What Skills Does One Need to Become a Doctor?


Doctors are concerned with wellness, healing diseases and injuries, and managing medical conditions that have no cure. There were 661,400 physicians employed in the U.S. in 2008 according to the Bureau of Labor Statistics. Employment opportunities for doctors are expected to grow at a faster than average rate and be especially good for those willing to practice in rural areas.

Study Skills

  • Although only three years of college are required for entry into medical school, most students complete a bachelor's degree or even a master's degree before applying, as entry to medical school is highly competitive. An excellent GPA and high test scores are essential. Prospective doctors need above-average study and testing skills. Applicants to medical schools must provide letters of recommendation that attest to good character, participation in college activities and leadership skills. Science classes like biochemistry, pathology and microbiology will be required in medical school, so applicants must demonstrate an aptitude for science.

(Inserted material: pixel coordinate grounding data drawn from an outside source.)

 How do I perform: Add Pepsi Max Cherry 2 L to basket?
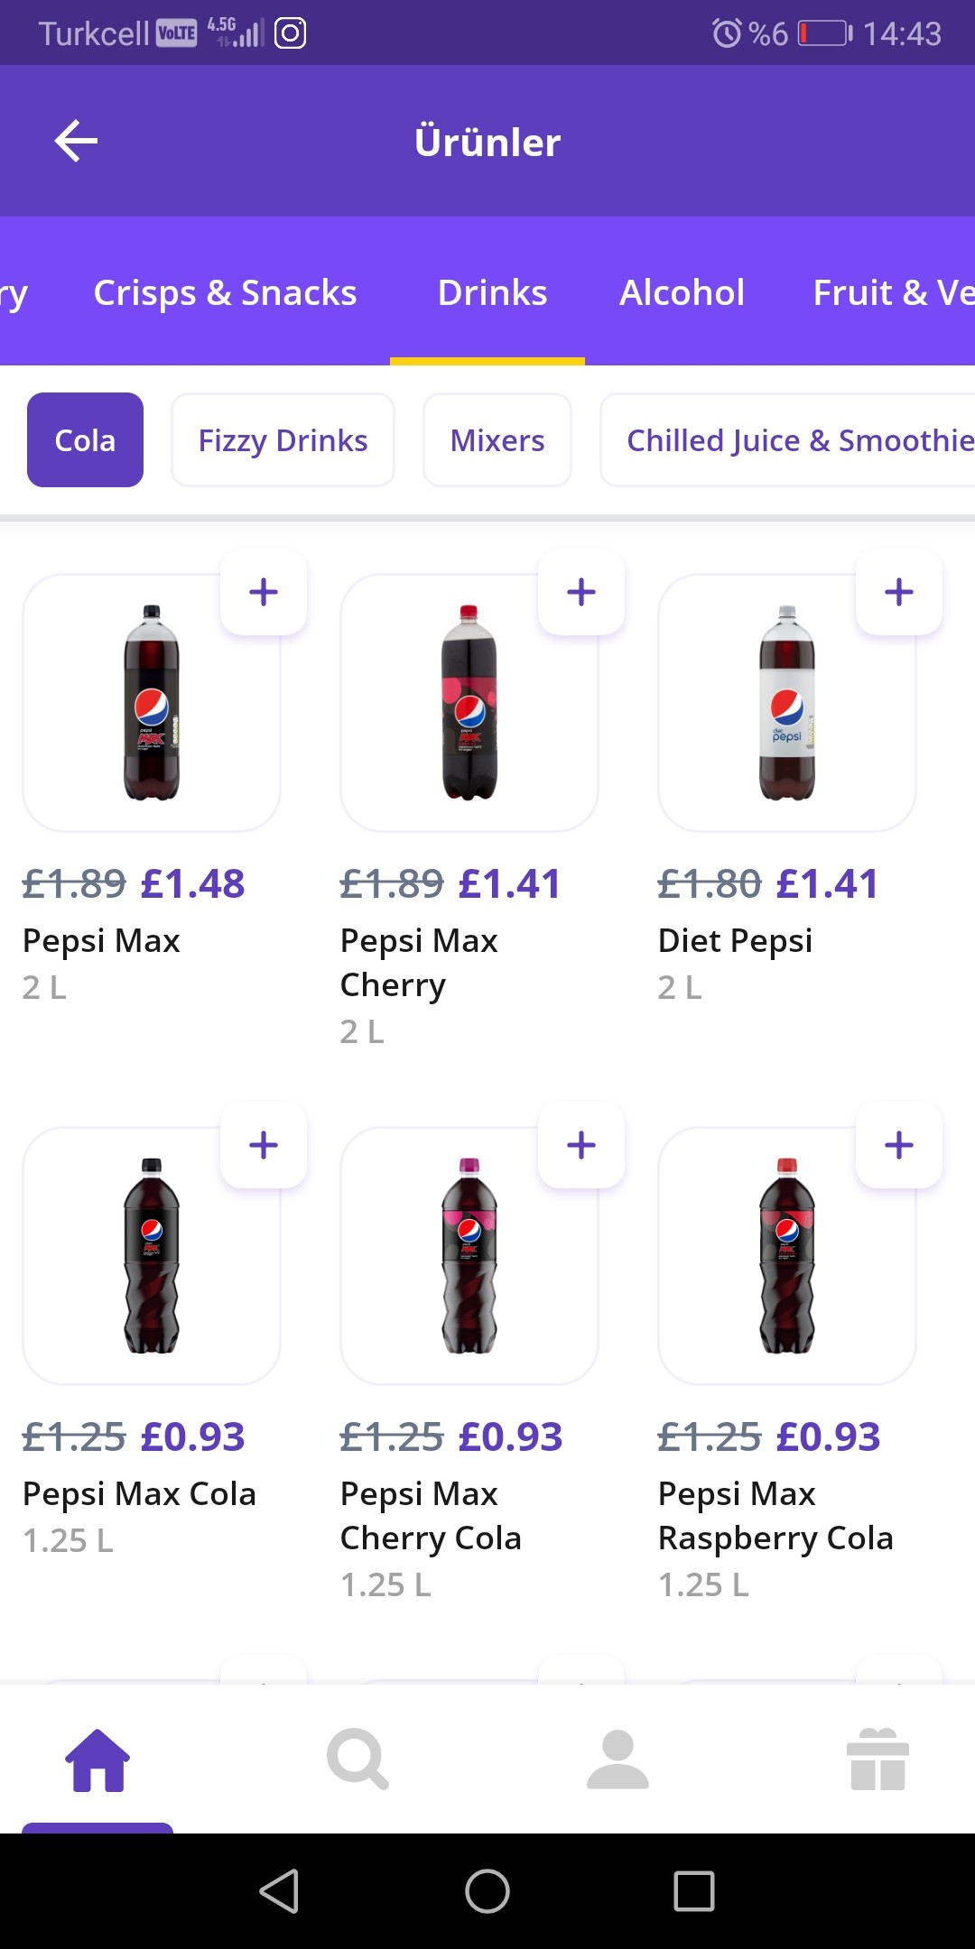(x=581, y=593)
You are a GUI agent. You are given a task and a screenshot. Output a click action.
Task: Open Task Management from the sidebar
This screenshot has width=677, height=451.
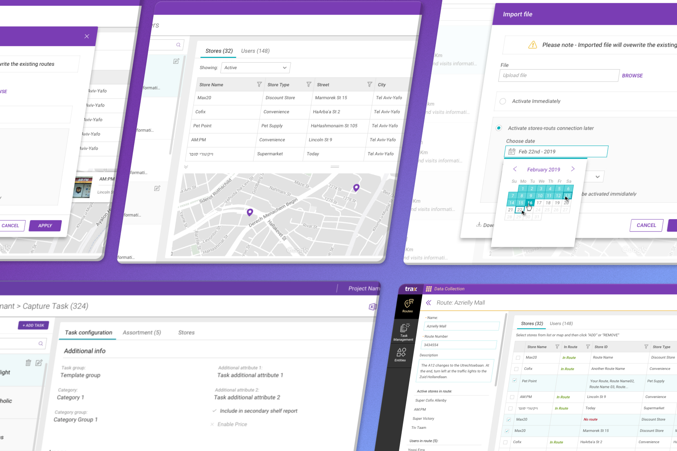(404, 331)
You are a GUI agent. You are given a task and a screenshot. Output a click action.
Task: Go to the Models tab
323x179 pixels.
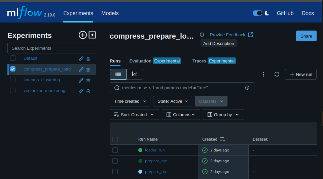(110, 13)
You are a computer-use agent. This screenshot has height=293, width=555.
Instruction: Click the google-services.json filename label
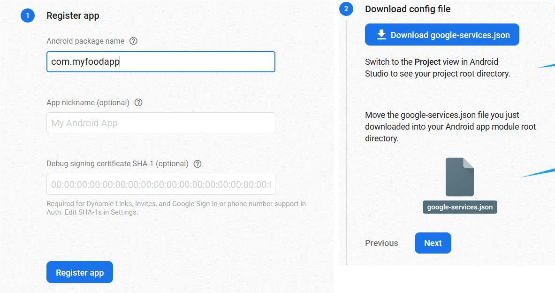[x=459, y=207]
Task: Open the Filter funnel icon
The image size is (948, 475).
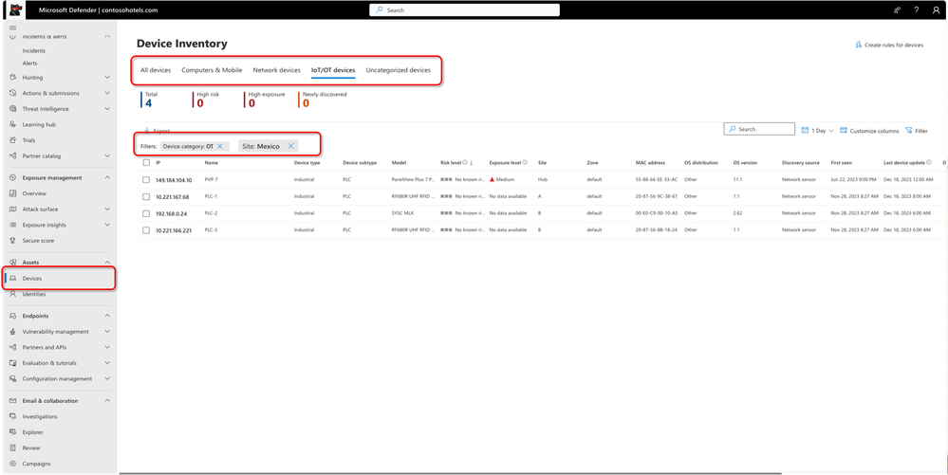Action: click(x=909, y=131)
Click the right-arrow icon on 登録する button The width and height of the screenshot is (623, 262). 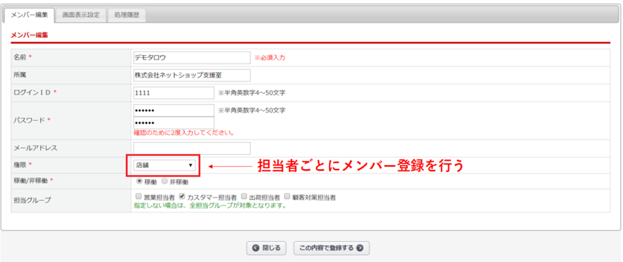(x=360, y=248)
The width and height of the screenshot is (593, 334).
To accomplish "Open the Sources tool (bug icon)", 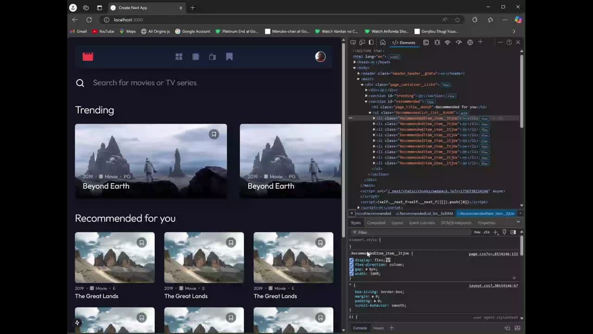I will click(x=437, y=43).
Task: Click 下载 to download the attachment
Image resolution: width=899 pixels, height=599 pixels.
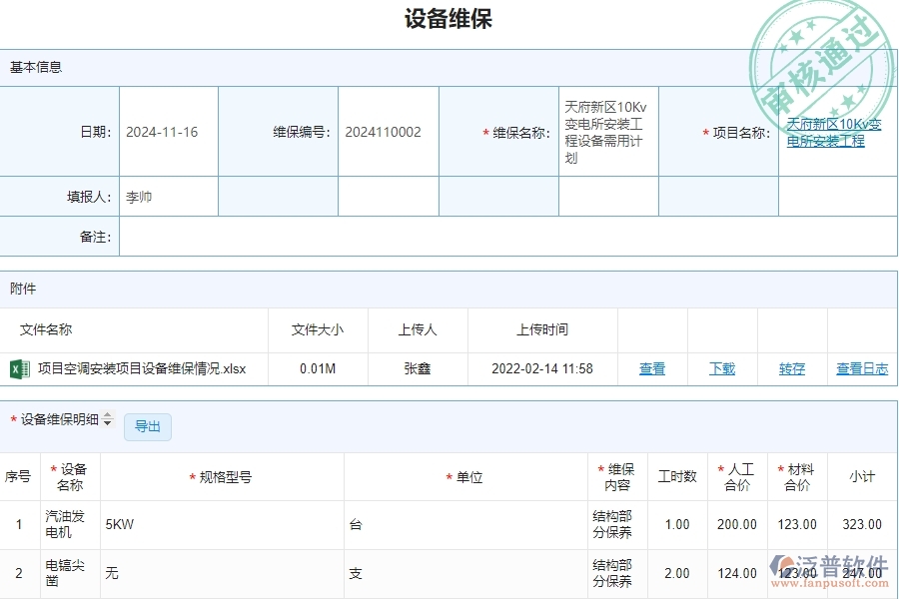Action: [721, 368]
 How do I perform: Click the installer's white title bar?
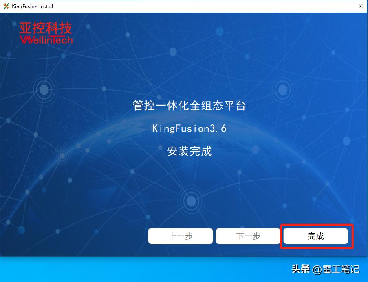pos(183,6)
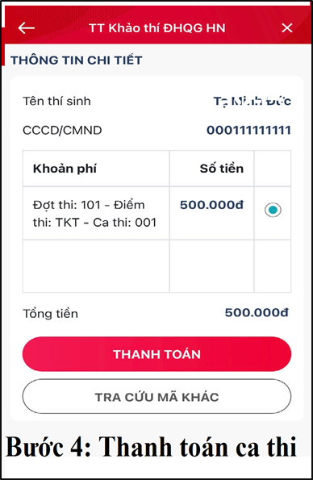Tap the 500.000đ amount in the fee row
Viewport: 313px width, 480px height.
point(211,205)
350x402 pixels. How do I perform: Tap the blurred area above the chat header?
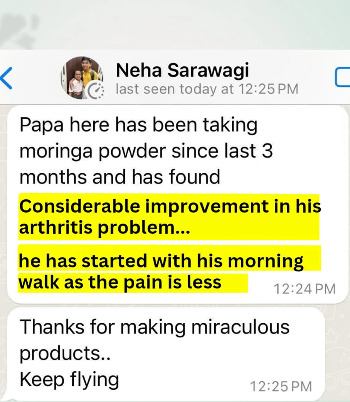tap(175, 25)
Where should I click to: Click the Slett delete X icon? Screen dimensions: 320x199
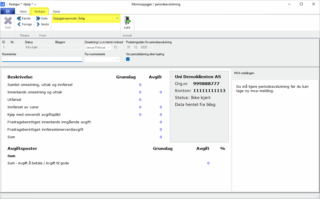click(8, 21)
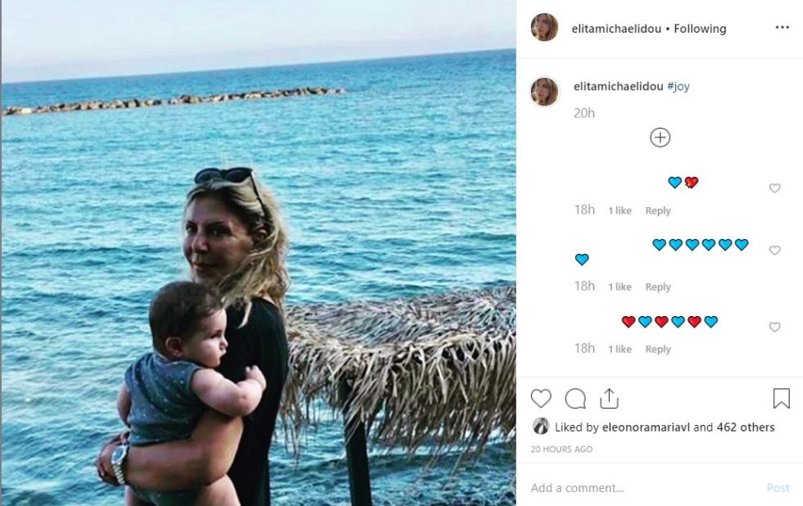The height and width of the screenshot is (506, 803).
Task: Like the first blue-red hearts comment
Action: pos(774,188)
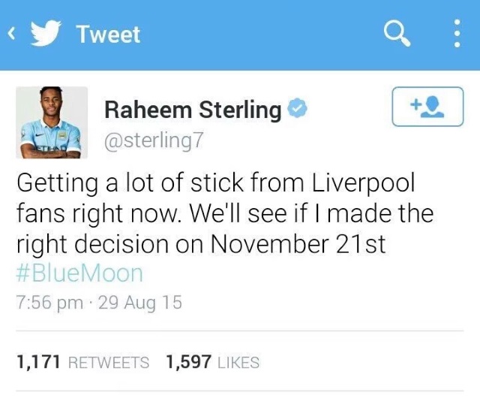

    The final years of medical school include rotations in hospitals and clinics to learn first-hand about treating patients. Prospective doctors require a steady hand and the ability to handle looking at wounds and blood without feeling faint. After completing medical school, graduates must complete a one-year residency, which is a paid training. The schedule requires some stamina, as long hours, holiday work and night work is required. Doctors are required to pass a licensing exam, so good test taking skills are also necessary.

People Skills

  • Most doctors interact with patients, so they must have good people skills, often referred to as a bedside manner. Doctors may need to deliver bad news and be prepared to counsel patients about treatment options or the lack thereof. They're often called on to motivate patients to quit smoking or lose weight, so persuasive skills are important. Doctors need teaching skills to help new mothers learn to care for infants, help caregivers provide home nursing for loved ones, and show patients how to manage chronic conditions. When emergency situations occur, doctors must have the ability to think clearly under stress and make decisions quickly.

Business Skills

  • Many doctors work in a private practice, which requires them to run a business as well as treat patients. Running a practice requires the ability to interview and select good employees, such as nurses, medical assistants and receptionists. Doctors in private practice also need to choose software systems, contract billing services and manage an office. According to the BLS, in 2008 12% of all doctors were self-employed.